The University of Michigan cases have resulted in some conflicting decisions. In a case involving the college and decided in December 2000 (Gratz v. Bollinger), Federal District Judge Patrick Duggan accepted diversity as sufficient justification for affirmative action but ruled that the University of Michigan’s college admissions policies were not narrowly drawn from 1995 to 1998 and thus were unconstitutional; its policies from 1999 on were narrowly drawn and thus constitutional. A few months later, however, in a case involving the university’s law school (Grutter v. Bollinger), Federal District Judge Bernard Friedman rejected diversity as a sufficient justification and thus ruled that the law school’s admission policy was unconstitutional.

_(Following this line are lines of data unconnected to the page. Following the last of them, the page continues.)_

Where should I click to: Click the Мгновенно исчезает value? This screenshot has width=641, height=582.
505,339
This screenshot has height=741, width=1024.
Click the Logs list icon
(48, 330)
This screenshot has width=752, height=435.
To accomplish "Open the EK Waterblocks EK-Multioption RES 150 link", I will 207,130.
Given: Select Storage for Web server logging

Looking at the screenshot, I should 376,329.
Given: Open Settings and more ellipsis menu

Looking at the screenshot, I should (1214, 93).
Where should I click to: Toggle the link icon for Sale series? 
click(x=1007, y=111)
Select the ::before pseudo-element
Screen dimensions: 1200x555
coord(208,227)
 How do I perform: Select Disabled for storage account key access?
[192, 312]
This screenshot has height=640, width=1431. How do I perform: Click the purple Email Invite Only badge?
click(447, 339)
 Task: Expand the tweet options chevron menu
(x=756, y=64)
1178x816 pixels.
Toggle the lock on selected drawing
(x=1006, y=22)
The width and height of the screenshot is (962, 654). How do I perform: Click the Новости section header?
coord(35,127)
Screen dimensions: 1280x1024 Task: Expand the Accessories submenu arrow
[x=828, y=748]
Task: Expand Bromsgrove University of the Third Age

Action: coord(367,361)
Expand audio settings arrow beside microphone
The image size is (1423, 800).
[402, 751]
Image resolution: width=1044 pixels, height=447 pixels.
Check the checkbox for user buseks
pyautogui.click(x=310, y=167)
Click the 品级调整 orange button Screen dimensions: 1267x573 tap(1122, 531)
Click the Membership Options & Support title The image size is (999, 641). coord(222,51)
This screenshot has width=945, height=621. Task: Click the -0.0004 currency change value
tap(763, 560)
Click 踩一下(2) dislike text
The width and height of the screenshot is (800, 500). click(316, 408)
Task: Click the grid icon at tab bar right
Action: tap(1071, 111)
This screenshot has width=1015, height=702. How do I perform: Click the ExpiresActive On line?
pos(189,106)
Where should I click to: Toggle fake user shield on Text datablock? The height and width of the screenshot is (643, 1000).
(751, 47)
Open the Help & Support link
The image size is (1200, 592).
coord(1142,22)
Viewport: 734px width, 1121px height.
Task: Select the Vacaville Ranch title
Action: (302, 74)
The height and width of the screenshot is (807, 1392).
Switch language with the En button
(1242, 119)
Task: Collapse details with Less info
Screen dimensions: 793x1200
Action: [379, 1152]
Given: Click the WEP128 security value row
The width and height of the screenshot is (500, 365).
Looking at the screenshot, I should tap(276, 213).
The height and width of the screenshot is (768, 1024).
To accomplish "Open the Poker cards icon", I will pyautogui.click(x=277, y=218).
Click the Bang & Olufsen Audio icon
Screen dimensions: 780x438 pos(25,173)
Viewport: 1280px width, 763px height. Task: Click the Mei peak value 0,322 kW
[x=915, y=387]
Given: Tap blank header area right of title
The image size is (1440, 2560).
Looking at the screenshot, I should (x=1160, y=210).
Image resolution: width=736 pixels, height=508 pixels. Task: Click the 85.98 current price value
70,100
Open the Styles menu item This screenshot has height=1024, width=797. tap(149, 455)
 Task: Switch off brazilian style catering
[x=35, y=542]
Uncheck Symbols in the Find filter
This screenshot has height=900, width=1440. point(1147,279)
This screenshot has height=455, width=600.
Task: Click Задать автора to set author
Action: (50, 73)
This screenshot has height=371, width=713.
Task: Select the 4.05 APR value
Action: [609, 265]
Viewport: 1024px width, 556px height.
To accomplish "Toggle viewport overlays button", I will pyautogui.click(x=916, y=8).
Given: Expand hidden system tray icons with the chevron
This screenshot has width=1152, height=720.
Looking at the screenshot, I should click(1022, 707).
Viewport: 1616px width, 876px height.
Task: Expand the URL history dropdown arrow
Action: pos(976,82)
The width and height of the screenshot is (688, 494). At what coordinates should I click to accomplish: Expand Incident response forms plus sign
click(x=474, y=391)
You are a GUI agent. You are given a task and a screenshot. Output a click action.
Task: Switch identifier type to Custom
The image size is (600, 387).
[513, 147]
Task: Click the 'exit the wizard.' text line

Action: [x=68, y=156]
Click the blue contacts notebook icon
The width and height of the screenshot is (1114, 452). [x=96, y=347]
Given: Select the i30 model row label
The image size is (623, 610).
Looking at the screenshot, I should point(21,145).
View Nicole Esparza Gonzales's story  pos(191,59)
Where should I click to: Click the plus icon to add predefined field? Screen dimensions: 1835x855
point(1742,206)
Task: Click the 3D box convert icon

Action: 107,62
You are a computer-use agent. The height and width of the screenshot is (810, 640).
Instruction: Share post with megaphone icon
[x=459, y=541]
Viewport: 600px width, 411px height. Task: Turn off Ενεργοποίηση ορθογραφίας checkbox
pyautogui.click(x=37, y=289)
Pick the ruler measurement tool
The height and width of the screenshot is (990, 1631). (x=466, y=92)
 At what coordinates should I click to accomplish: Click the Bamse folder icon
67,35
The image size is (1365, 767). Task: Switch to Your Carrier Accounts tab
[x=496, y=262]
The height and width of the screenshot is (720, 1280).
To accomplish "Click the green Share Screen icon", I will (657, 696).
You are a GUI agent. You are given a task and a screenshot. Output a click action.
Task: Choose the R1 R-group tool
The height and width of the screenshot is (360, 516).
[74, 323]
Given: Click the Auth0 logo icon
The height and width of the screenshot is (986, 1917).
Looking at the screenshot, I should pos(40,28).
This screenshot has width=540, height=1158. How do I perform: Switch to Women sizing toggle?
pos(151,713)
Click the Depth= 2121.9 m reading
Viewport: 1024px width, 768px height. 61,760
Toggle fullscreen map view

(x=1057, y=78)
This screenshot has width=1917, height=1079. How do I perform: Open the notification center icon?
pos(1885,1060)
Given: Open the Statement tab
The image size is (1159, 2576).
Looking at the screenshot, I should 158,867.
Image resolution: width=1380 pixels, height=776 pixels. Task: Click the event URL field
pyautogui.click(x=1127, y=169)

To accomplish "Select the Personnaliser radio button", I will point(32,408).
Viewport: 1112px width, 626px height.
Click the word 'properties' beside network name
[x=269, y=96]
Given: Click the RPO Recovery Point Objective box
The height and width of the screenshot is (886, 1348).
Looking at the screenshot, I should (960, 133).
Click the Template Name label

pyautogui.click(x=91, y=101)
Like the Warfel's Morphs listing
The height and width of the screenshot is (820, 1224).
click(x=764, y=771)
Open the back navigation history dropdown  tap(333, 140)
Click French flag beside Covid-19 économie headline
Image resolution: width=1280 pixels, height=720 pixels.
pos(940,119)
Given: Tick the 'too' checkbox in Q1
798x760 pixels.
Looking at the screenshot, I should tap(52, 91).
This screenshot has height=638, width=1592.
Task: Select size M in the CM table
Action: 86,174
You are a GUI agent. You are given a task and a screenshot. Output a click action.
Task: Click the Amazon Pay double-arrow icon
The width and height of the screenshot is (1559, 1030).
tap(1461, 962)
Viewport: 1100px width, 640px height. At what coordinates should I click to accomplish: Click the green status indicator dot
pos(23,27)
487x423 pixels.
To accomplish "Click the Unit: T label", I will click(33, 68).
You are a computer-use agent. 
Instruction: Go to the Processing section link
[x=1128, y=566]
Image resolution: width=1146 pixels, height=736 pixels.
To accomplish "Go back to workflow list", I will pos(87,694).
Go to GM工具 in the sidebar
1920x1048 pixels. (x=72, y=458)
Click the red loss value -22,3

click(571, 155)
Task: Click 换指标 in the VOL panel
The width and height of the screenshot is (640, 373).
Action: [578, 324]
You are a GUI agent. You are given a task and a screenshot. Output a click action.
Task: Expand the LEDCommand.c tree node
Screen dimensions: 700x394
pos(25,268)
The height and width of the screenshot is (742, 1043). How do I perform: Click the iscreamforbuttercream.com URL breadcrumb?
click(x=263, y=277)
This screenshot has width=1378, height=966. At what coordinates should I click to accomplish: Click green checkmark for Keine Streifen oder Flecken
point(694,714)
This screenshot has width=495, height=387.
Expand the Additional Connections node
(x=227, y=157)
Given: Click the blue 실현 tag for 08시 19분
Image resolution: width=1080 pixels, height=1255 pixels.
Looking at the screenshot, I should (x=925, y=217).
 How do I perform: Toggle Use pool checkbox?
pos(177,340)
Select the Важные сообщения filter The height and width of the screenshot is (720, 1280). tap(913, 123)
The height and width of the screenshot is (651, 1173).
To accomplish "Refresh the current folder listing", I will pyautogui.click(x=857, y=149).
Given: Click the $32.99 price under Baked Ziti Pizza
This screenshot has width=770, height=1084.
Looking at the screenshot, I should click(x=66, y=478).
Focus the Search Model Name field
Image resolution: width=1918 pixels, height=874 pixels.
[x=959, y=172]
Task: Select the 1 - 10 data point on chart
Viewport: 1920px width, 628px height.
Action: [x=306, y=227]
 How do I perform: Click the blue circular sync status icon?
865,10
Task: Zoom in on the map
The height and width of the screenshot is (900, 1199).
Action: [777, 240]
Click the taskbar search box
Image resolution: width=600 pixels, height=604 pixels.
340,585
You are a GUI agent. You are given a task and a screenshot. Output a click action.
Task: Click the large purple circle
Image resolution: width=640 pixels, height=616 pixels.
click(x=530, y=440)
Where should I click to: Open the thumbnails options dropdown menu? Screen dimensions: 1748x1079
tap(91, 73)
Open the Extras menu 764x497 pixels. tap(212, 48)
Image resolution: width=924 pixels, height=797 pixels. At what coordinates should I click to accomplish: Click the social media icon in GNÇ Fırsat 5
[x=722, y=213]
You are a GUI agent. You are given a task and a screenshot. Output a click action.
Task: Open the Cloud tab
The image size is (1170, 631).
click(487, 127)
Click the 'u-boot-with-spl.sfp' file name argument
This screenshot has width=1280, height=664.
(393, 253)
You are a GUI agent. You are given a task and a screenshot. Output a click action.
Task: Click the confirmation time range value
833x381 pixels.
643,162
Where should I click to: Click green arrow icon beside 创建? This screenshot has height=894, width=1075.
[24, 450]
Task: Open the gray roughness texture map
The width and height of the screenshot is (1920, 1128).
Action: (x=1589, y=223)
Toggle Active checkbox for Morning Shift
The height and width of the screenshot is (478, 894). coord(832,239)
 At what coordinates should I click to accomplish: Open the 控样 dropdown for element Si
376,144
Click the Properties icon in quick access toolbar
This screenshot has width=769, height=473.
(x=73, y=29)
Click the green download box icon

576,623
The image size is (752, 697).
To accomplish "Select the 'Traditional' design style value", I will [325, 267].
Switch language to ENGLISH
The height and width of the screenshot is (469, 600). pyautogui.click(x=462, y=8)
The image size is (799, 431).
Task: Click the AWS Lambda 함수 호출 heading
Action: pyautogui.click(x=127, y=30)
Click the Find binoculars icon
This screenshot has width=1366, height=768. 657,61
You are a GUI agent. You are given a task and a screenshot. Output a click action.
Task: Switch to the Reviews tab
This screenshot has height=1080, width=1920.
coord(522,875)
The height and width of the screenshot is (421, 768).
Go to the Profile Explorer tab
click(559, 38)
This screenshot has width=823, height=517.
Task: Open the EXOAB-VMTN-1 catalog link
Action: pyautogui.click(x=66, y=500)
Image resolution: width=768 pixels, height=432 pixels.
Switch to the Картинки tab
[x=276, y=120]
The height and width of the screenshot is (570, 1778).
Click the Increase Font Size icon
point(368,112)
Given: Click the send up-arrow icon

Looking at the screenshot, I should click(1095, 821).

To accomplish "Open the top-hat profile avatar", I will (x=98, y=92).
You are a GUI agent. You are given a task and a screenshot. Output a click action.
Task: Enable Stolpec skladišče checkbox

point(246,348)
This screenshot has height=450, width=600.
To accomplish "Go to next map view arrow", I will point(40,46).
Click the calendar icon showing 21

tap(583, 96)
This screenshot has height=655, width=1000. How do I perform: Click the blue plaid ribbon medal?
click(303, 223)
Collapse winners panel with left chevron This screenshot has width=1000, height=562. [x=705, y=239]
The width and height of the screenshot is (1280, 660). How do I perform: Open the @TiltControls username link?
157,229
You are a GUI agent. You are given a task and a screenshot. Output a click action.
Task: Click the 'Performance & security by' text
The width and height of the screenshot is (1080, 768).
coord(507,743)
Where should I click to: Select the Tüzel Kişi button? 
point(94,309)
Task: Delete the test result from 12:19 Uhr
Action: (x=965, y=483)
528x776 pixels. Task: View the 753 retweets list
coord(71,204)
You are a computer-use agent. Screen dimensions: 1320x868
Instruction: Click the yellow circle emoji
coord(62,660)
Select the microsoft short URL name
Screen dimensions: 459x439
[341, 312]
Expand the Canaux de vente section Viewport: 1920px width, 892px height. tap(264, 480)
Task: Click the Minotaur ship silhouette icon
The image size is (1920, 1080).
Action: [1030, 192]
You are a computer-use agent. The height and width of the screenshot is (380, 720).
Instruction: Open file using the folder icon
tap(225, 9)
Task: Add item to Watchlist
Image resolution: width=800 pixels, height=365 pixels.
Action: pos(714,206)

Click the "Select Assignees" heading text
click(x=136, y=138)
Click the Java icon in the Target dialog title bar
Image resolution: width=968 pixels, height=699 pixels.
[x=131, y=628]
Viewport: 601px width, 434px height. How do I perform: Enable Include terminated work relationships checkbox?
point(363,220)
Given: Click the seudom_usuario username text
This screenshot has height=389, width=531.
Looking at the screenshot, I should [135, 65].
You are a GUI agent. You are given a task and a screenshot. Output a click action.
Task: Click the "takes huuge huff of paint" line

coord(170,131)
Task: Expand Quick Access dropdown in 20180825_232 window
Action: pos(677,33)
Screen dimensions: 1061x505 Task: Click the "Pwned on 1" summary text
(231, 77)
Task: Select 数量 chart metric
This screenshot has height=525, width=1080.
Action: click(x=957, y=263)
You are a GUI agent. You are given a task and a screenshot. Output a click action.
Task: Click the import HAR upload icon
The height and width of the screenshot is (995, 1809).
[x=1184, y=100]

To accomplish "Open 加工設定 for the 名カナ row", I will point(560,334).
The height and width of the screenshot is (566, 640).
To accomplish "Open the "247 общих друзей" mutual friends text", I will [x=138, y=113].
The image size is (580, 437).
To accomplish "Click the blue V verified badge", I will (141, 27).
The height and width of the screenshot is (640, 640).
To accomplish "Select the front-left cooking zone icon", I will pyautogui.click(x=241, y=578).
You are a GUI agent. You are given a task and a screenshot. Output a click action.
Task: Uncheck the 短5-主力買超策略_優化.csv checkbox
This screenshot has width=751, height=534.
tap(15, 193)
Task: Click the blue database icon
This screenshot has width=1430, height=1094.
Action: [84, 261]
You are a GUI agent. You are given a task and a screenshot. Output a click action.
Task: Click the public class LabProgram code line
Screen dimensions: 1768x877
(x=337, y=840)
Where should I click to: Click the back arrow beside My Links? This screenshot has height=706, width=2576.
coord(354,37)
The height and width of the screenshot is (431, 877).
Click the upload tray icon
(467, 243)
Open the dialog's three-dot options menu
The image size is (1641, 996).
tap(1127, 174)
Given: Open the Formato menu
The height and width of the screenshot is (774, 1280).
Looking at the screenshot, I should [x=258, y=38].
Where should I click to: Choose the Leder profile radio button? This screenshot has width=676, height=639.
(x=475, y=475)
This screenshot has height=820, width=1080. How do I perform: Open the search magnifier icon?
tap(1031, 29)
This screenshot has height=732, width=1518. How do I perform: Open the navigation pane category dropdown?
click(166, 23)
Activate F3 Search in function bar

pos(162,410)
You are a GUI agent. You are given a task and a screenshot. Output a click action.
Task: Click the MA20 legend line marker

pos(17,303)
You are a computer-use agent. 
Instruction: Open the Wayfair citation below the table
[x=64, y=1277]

Issuing an opinion only in the law-school case, the Sixth Circuit upheld diversity as a compelling state interest in May 2002.
The United States Supreme Court declined in 2001 to review the University of Washington case and the University of Texas case, but agreed in late 2002 to hear the University of Michigan cases. Whether the ruling will focus on the University of Michigan's programs in general or on broader questions is unclear.
For more information on affirmative action, go here.
Sources: President George W. Bush's January 15, 2002 statement on affirmative action is on-line here. Court opinions referenced above can generally be found via Findlaw.com. Other resources can be found via websites for the various state schools affected by the changing landscape of affirmative action. The University of Michigan collects information about its lawsuit here. The University of California system collects policy changes here, and admissions statistics are available here. The University of Texas has collected information about the Hopwood case here, and the latest report on the 10-percent admissions plan is here. The University of Washington maintains statistics here. The University of Georgia collects status updates on its admissions lawsuit here.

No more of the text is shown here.